With only five actors and assorted costume changes, 21 characters were brought to life in often hilarious ways.

My primary reason for wanting to see the play was the actor who played Theseus, Lysander, Flute, Oberon (and handled the puppets as Peaceblossom and Cobweb).

I had met Brandon Crowder once before and heard he was a terrific actor; he exceeded everything I had heard.

At times sniveling and pathetic, sometimes hysterically gay and also superb at playing the superior to his underlings, his every move was worth watching.

When he pranced, even his little toes were prancing and his lithe grace sprinting from tabletop to floor was a thing of beauty.

As a bonus, an actress I knew only as a fellow restaurant diner and avid reader, Kerry McGee, handled Hermia, Starveling and Puck with great aplomb.

She was lovelorn, simple and a troublemaker by turn and completely believable in each role.

Next time I see her reading while eating out, I'll have to interrupt and tell her how impressive she was.

This production will be the last for the troupe at Second Presbyterian's chapel and I, for one, will miss the space.

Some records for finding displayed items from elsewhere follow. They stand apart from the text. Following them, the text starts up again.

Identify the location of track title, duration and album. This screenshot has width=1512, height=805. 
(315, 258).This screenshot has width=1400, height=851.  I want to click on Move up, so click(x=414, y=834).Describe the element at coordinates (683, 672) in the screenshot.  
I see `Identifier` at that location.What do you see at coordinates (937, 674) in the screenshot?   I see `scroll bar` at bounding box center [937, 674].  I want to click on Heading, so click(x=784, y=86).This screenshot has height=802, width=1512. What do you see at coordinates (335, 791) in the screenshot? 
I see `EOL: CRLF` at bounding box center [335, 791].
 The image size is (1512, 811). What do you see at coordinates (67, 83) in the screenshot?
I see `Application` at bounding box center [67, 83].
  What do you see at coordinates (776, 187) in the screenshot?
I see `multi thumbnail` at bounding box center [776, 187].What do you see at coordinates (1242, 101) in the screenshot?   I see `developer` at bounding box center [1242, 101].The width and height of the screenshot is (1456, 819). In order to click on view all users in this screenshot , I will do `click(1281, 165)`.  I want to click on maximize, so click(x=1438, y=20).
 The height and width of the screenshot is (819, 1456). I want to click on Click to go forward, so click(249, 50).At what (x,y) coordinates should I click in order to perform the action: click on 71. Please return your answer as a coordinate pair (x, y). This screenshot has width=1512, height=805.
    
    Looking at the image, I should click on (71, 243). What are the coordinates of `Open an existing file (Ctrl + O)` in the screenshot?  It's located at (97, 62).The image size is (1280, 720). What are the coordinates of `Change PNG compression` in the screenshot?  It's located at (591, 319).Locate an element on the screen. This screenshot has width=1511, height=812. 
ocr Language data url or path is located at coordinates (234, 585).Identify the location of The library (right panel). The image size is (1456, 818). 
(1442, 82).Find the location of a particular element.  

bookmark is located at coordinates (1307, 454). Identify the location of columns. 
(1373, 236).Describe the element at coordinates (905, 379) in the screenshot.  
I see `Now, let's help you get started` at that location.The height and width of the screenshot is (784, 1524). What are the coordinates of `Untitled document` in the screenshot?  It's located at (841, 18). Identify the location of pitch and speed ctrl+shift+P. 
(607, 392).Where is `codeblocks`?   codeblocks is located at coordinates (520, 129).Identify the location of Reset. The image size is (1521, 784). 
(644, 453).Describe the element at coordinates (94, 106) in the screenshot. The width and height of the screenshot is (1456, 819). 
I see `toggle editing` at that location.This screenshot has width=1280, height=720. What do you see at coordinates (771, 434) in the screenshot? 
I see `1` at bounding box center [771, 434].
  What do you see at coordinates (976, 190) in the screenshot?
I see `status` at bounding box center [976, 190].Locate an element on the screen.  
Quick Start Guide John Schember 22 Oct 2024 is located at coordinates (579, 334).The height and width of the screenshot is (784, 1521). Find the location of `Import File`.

While it's not ideal with its long, narrow configuration, its wooden arches, balcony and Gothic ceiling were the perfect setting for period plays.

The upcoming new performing arts facility, Center Stage, will have some big shoes to fill if it is to be as well-suited a place to stage Shakespeare as Second Presbyterian and Agecroft Hall have been.

Listen to me...you'd think I was a native Richmonder, already lamenting the way things used to be.

Actually, I'm happy to see well done Shakespeare wherever I can find it.